Kentucky went to a single rate individual and corporate income tax, eliminating some business tax credits. The state also expanded the sales tax base and began phasing out inventory tax credits, or taxes on inventory held in the state by businesses. Those changes went into effect on July 1st. The annual State Business Tax Climate Index shows Kentucky adopted a revenue-positive tax reform, meaning the state should collect more from the changes. Senior policy analyst Jared Walczak said the Commonwealth is moving towards a more competitive tax code.
“The state actually improved its tax structure while increasing collections. This is a revenue positive reform. They made the overall code more neutral and competitive in the process,” Walczak said.
Walczak says phasing out the state’s gross receipts tax would further improve Kentucky’s competitiveness. He said tax structure matters because the burden of those taxes are borne by individuals through lower wages and increased prices.

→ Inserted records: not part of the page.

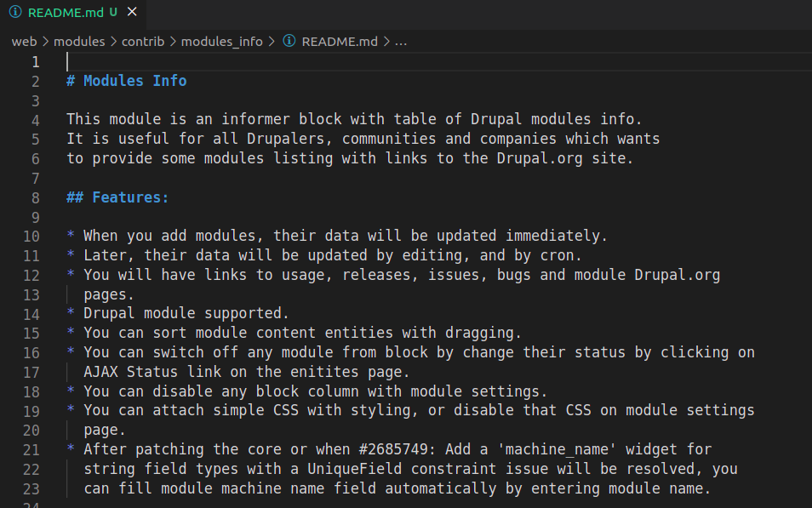Click line number 23 in the gutter
Screen dimensions: 812x508
coord(31,488)
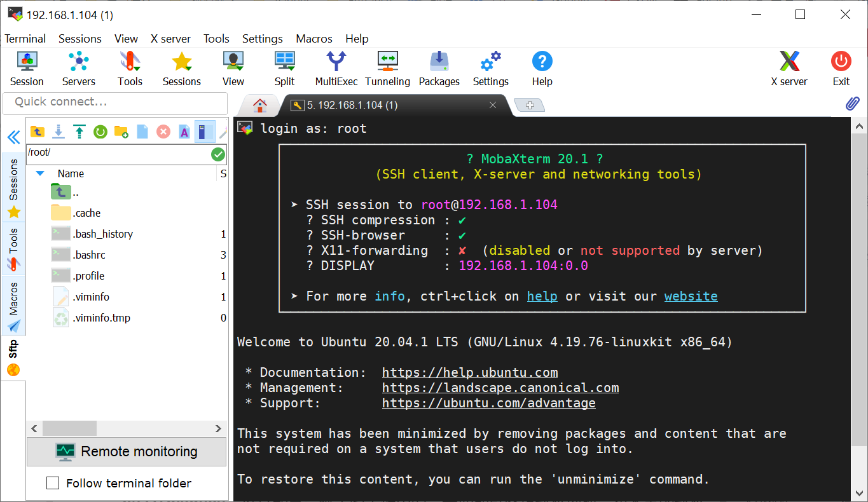Open the Packages installer
This screenshot has height=502, width=868.
click(x=439, y=68)
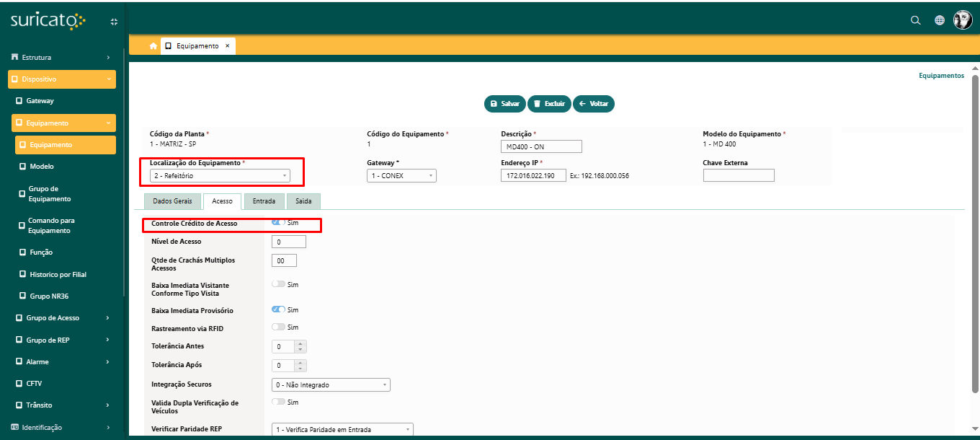Open Localização do Equipamento dropdown
This screenshot has width=980, height=440.
pyautogui.click(x=221, y=175)
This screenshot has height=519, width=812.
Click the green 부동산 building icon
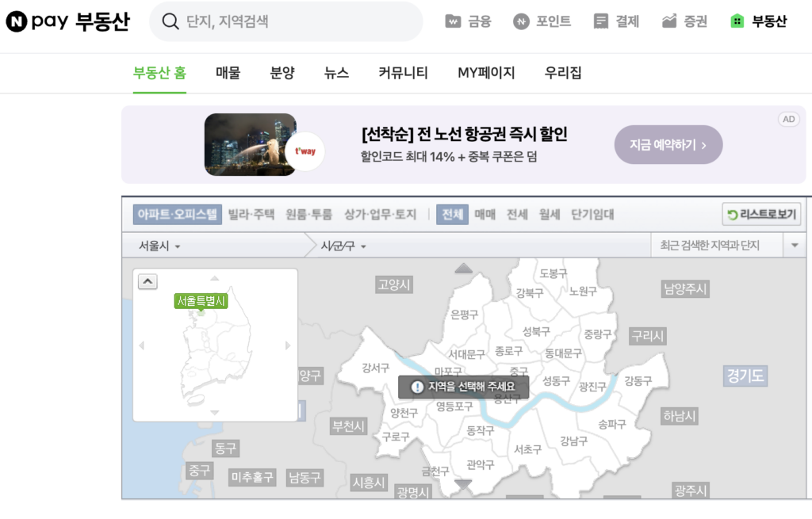point(737,21)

“Whatever level of revenue a state decides to raise you can do it in a better or worse way and Kentucky made the choice to improve its structure,” he said. “To make a more competitive tax code within the revenue goals that it set and we should see positive changes based on that.”
Walczak said Kentucky improved its tax structure while also increasing revenue. Indiana ranked tenth in the State Business Tax Climate Index and Tennessee came in 16th.